***** Exercise inputs
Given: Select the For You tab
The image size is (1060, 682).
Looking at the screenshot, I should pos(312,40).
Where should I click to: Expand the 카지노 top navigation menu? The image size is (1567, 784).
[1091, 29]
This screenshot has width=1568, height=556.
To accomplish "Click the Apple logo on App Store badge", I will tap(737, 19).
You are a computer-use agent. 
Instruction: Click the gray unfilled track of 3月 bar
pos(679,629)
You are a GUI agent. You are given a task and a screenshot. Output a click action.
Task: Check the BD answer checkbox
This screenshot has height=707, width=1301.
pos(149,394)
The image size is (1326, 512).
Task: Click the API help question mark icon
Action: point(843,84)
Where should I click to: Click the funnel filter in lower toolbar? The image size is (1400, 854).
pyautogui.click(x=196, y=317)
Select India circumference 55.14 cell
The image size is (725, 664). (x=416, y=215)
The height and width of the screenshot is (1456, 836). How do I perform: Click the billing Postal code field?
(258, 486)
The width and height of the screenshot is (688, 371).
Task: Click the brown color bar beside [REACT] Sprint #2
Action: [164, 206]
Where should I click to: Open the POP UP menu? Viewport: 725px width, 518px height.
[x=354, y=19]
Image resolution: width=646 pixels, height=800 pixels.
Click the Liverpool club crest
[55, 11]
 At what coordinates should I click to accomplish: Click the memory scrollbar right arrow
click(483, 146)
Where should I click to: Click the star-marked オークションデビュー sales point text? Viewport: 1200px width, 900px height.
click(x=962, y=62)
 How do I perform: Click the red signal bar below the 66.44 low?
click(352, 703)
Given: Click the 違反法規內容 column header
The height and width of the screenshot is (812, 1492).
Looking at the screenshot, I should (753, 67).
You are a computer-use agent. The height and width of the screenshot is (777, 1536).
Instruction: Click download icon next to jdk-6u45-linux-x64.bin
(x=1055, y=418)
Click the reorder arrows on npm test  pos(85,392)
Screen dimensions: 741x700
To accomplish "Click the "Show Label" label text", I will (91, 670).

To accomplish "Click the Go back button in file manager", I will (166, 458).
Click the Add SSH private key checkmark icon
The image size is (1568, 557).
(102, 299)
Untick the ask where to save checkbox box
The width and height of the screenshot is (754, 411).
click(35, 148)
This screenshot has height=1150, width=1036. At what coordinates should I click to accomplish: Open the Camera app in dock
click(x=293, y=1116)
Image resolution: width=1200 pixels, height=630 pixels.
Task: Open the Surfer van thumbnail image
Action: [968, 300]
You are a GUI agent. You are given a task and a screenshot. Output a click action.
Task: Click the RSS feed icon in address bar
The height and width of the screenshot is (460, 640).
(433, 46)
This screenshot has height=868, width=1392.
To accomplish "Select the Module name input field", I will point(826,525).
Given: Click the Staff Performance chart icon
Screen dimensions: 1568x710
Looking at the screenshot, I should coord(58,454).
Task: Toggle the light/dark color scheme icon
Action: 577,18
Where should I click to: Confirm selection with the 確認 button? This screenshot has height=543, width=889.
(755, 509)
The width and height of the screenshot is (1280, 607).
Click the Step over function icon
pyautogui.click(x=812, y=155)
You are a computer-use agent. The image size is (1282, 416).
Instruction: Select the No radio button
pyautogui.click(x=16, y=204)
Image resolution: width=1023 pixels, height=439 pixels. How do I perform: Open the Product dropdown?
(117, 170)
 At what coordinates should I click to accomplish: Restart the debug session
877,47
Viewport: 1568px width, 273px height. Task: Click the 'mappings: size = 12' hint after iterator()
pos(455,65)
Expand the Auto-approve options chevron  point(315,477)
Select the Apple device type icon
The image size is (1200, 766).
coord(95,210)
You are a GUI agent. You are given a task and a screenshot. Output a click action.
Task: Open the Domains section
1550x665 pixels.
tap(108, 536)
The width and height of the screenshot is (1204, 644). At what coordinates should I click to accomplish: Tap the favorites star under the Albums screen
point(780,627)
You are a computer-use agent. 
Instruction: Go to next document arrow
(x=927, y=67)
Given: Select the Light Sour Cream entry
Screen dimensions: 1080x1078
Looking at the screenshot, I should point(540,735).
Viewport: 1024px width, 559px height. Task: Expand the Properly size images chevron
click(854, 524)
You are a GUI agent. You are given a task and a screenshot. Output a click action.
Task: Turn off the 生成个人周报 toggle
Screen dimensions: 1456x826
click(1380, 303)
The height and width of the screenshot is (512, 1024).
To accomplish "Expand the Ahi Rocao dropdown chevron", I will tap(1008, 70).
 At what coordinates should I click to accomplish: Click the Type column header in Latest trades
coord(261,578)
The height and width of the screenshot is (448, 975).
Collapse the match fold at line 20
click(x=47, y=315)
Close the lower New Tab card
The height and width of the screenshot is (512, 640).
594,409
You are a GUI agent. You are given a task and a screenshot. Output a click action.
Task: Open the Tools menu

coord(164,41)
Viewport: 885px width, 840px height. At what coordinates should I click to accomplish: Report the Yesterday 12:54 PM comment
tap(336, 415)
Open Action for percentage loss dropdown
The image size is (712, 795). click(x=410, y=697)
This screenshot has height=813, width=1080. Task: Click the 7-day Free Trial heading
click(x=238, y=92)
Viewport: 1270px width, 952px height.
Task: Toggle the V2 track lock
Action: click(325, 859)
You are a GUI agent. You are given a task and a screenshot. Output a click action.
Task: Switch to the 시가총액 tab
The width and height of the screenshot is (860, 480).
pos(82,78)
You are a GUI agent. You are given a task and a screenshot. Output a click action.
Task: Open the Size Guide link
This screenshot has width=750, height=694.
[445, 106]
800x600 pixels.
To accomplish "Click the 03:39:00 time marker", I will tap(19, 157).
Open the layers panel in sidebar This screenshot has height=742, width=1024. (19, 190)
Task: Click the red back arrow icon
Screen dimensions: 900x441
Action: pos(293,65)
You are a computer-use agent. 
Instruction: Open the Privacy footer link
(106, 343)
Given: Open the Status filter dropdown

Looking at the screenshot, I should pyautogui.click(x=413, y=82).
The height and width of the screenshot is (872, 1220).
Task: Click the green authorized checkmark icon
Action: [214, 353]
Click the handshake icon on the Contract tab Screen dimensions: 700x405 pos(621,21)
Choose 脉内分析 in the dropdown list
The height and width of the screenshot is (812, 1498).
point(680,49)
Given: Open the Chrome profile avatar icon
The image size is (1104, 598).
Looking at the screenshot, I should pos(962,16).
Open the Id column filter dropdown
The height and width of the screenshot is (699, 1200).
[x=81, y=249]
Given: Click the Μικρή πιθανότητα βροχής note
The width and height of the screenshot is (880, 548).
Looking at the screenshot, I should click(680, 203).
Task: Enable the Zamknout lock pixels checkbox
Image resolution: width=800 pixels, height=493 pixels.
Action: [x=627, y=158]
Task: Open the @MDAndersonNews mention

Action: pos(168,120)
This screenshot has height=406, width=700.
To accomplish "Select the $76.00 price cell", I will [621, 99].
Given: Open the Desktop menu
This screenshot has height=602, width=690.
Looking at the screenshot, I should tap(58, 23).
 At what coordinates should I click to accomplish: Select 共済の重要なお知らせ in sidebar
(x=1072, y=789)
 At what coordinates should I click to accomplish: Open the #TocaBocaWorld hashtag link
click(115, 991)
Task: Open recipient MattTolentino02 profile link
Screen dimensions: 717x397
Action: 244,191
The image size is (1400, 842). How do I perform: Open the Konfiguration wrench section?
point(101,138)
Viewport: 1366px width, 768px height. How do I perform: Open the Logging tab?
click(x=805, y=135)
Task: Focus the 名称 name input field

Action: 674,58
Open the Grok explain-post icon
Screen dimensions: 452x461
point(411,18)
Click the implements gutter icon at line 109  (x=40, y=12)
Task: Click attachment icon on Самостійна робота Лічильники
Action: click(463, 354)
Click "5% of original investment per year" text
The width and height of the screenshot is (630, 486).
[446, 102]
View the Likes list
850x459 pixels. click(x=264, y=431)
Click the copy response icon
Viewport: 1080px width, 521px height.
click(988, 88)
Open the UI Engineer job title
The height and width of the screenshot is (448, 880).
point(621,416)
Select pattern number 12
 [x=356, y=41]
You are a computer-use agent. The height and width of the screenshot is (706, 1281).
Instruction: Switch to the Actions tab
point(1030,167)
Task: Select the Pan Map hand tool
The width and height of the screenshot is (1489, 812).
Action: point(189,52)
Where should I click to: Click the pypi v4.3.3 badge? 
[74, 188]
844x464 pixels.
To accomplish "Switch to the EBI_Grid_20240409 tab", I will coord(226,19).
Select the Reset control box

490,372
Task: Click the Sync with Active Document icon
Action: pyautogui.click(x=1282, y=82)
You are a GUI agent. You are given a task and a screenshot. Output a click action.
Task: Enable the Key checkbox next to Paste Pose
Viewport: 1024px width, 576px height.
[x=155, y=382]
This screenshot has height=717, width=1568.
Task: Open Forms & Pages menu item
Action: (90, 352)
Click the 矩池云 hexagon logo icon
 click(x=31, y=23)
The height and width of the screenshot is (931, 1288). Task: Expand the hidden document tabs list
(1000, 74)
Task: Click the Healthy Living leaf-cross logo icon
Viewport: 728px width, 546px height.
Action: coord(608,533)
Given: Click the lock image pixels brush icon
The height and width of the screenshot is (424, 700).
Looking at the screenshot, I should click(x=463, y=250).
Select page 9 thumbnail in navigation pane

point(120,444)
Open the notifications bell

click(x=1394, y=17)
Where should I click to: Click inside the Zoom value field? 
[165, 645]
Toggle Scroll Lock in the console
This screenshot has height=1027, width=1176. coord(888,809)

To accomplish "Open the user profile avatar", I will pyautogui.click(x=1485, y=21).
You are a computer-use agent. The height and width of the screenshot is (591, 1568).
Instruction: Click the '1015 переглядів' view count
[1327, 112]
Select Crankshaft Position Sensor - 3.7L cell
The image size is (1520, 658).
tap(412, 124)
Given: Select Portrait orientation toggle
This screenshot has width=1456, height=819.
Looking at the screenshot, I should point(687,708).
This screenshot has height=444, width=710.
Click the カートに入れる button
**********
Problem statement >>
Starting with the line that holds "Viewport: 1024px width, 576px height." and ending with the line that holds "Given: Click the lock image pixels brush icon", retype every line in the data above exactly, and nothing else.

Task solution >>
Viewport: 1024px width, 576px height.
[x=155, y=382]
This screenshot has height=717, width=1568.
Task: Open Forms & Pages menu item
Action: (90, 352)
Click the 矩池云 hexagon logo icon
 click(x=31, y=23)
The height and width of the screenshot is (931, 1288). Task: Expand the hidden document tabs list
(1000, 74)
Task: Click the Healthy Living leaf-cross logo icon
Viewport: 728px width, 546px height.
Action: coord(608,533)
Given: Click the lock image pixels brush icon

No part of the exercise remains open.